Debido a la continuación de combates y asesinatos por parte de escuadrones paramilitares, aproximadamente tres millones de colombianos actualmente están hacinados en barriadas miserables en las inmediaciones de la mayoría de las ciudades y poblados. Eso equivale a casi el 10 por ciento de la población.
Al mismo tiempo, datos oficiales muestran que menos de 750.000 colombianos pagan ingresos sobre la renta, hecho que pone de relieve el grado hasta el cual esta situación se está convirtiendo en una guerra estadounidense.
La guerra no es simplemente de la izquierda versus la derecha o siquiera los buenos en contra de los malos. Según explica McGovern, existe un gobierno de centro-derecha con fuerzas armadas –suplementadas por las de Estados Unidos– aun con vínculos con unidades paramilitares que operan a la tradicional usanza latinoamericana de escuadrones de la muerte. Combaten con al menos dos aglomeraciones de combatientes que dejaron de pertenecer a la izquierda hace largo tiempo y se han convertido en esencia en milicias armadas que reúnen dinero mediante el tráfico de drogas. Desde la perspectiva ciudadana, es un ejemplo clásico de la razón por la cual, cuando los elefantes se enredan, son los tallos de la hierba los que terminan aplastados.

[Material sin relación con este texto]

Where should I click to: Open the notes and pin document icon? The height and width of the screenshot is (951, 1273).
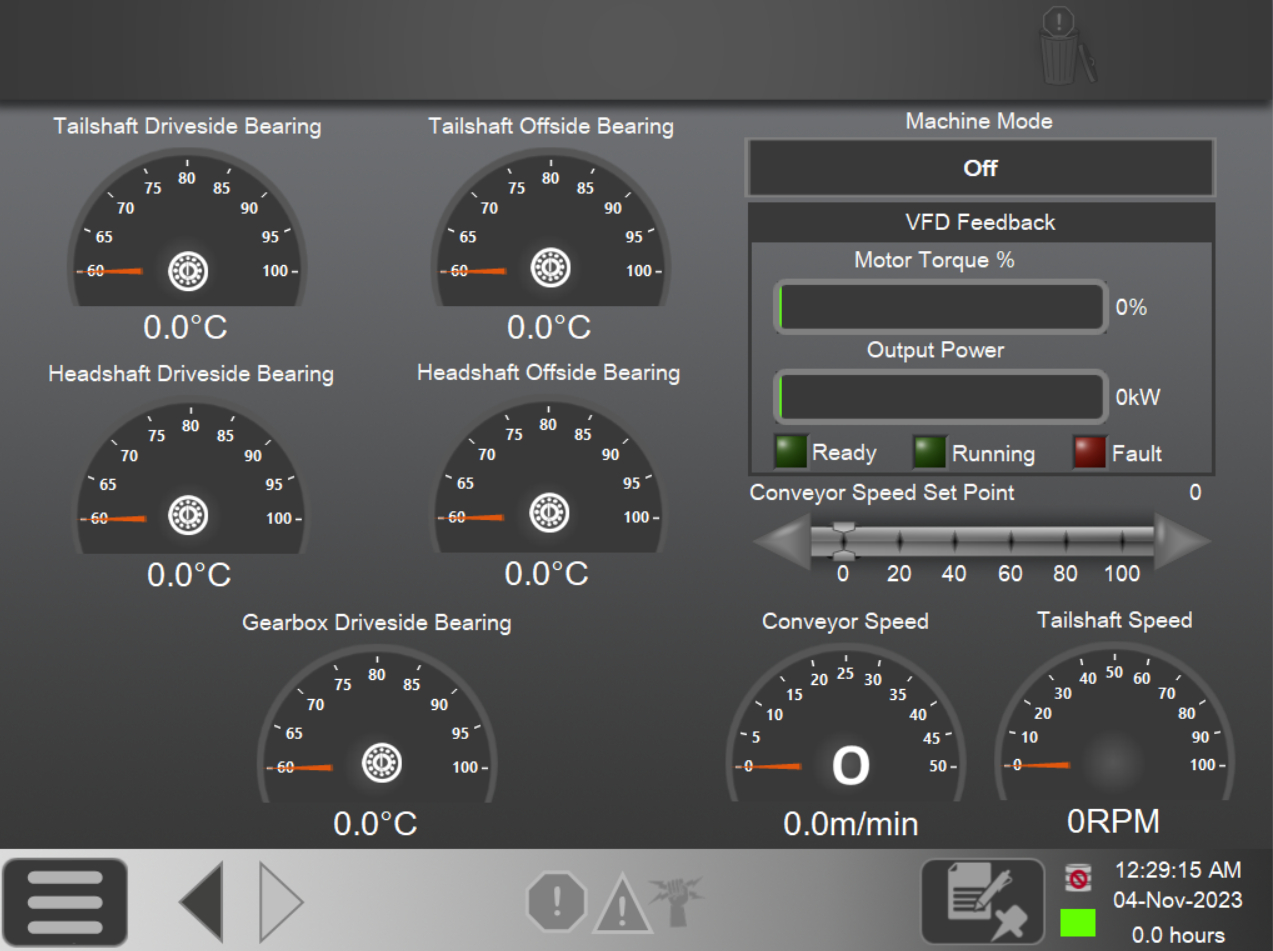[982, 902]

De hecho, si bien oficialmente transmite un aire similar en cuanto a Iraq, el gobierno del presidente Bush ha sido incapaz de producir la evidencia que se necesita para certificar que hay un progreso en el frente de los derechos humanos en el país –uno de los requisitos estatutarios para la liberación del desembolso más reciente de fondos de ayuda castrense–.

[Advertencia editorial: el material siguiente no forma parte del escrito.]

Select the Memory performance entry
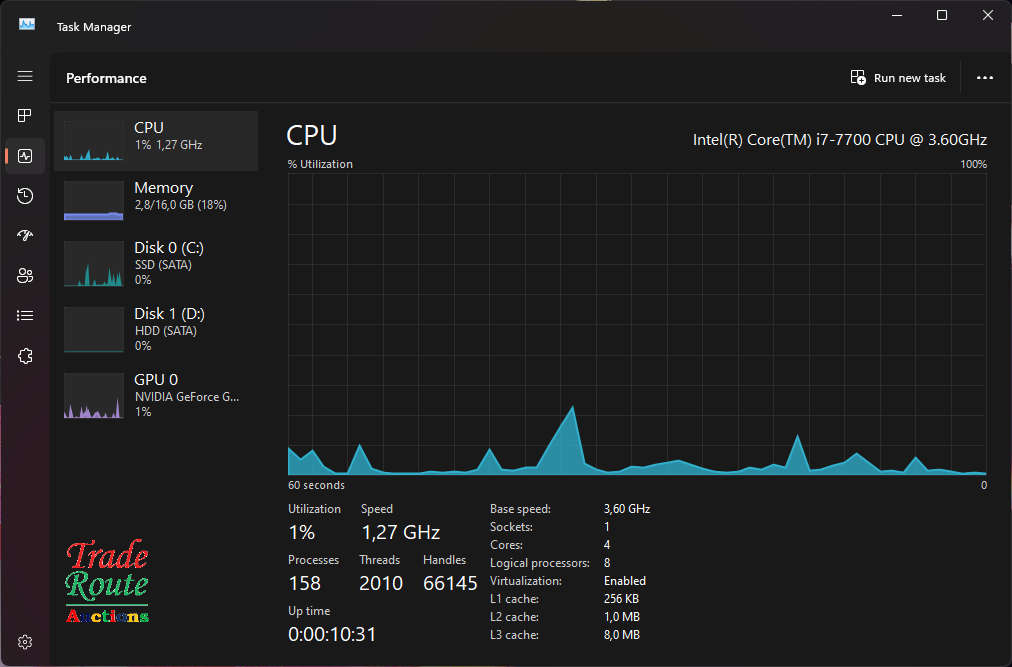 click(x=156, y=200)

McGovern cree que los hechos justifican un alto inmediato a la ayuda militar y una modificación hacia un programa de ayuda social y económica. Asimismo, se siente consternado de que el presidente Álvaro Uribe Vélez pudiera aprobar en poco tiempo un nuevo estatuto, con el nombre orwelliano de la Ley de Justicia y Paz.
De hecho, eso institucionalizará la violencia oficial bajo la apariencia del retiro de sanciones para las organizaciones paramilitares y alentando su desarticulación. Una simple lectura de eso muestra que permitiría a miles de asesinos y torturadores conocidos seguir en libertad, y frustraría esfuerzos con miras a una rendición de cuentas pública sobre la violencia oficial, aunado a compensaciones. Un reciente estudio por parte de Amnistía Internacional afirma que los paramilitares ya están trabajando como informantes y agentes gubernamentales.

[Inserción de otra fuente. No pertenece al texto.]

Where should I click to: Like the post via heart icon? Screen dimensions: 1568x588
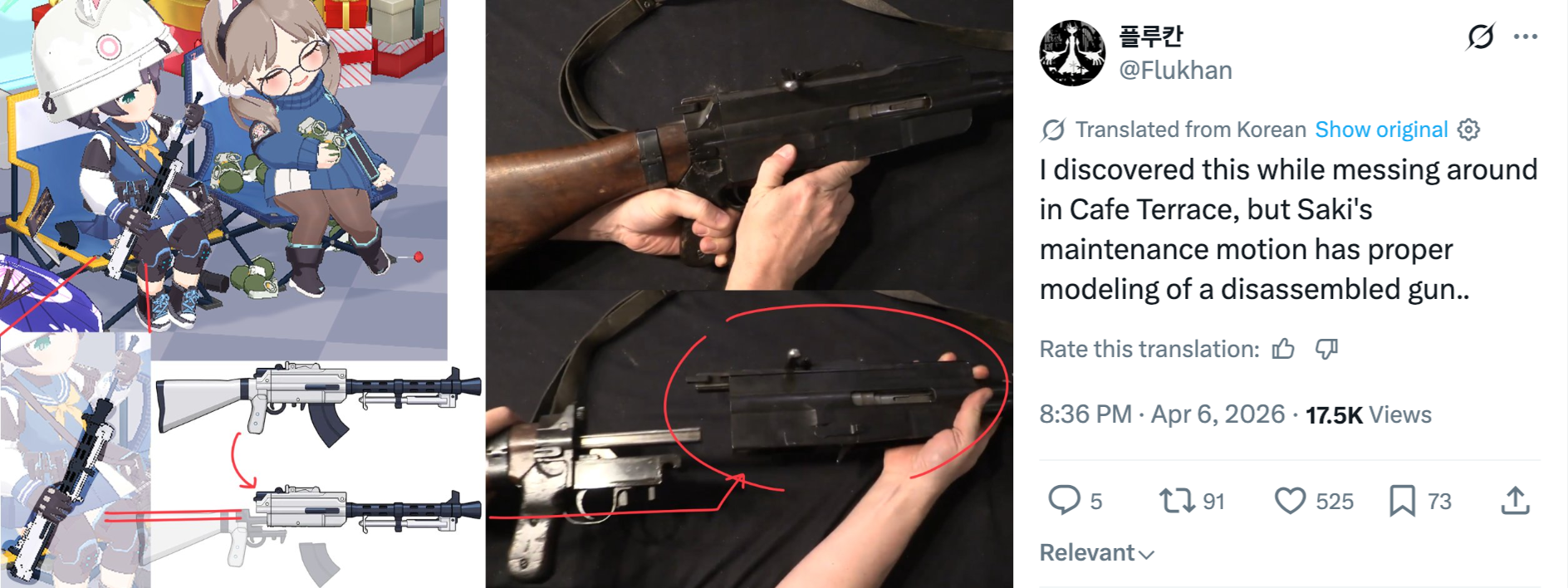[1290, 501]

McGovern favorece las “comunidades de paz” que han surgido en más de una docena de áreas rurales. Impulsadas solamente por el hartazgo local con respecto a los diversos combatientes, éstas prohíben todas las armas en sus fronteras y se las ingenian para tener una precaria existencia con la ayuda de organizaciones no gubernamentales.
Ellas son, ay, el único punto brillante. Con recursos y “asesores” de Estados Unidos, la perspectiva de Colombia sigue siendo más de lo mismo.